Content starts

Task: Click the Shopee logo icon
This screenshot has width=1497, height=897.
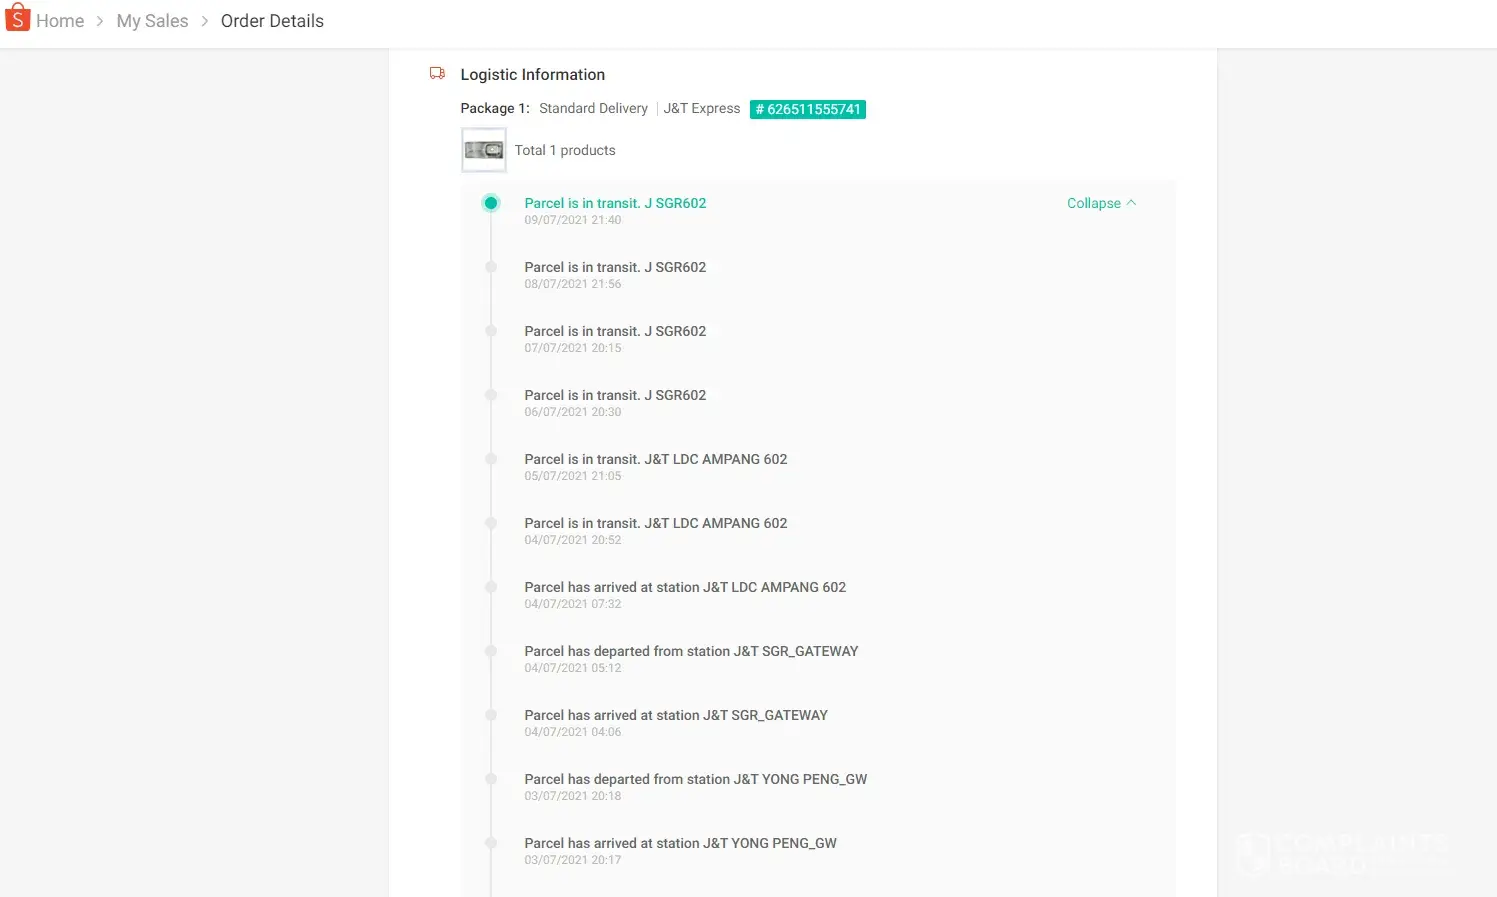Action: (18, 19)
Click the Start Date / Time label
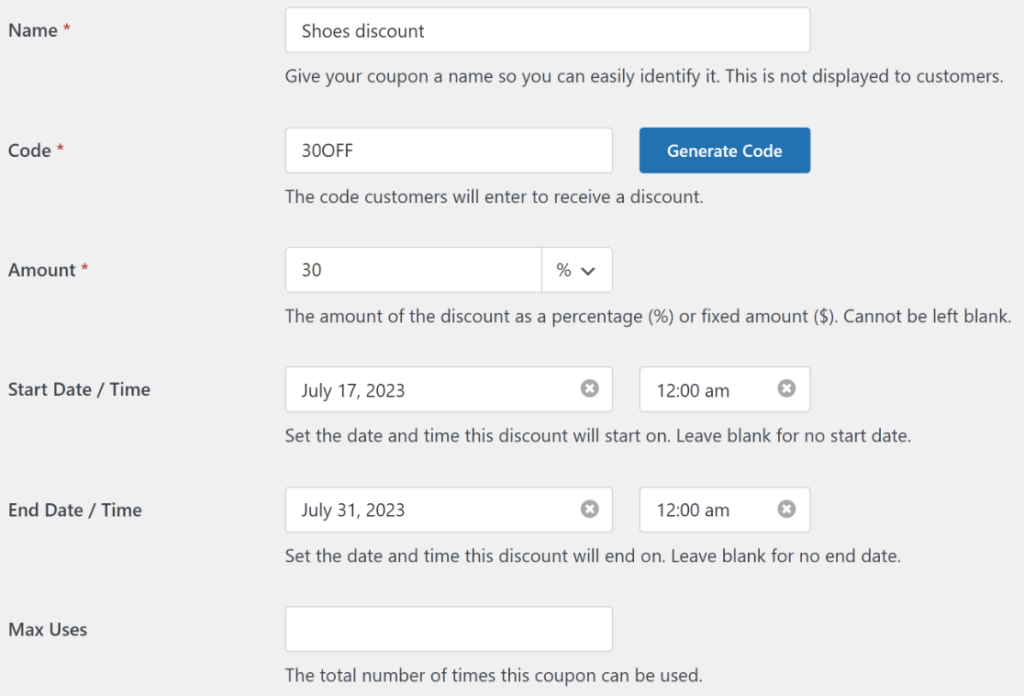This screenshot has height=696, width=1024. point(78,389)
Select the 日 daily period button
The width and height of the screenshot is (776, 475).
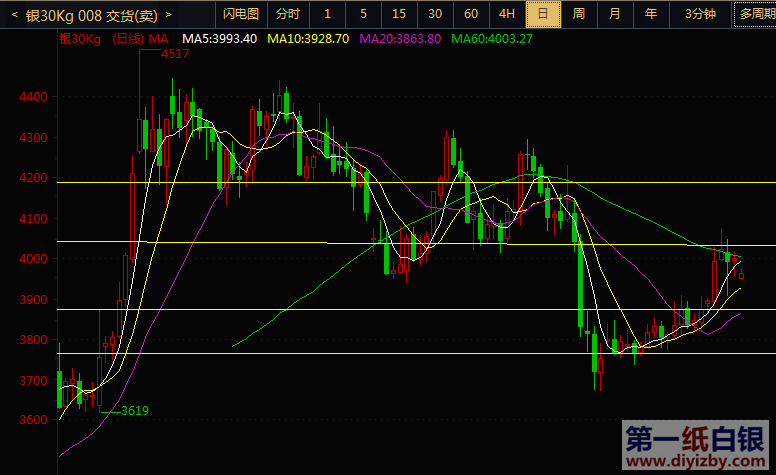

Content ends

- Task instructions -
In your output, include only the lines from the line containing "Select the 日 daily period button" through the last line of the material above, exactly as they appear, and leave out the pictures.

- Your response -
Select the 日 daily period button
The width and height of the screenshot is (776, 475).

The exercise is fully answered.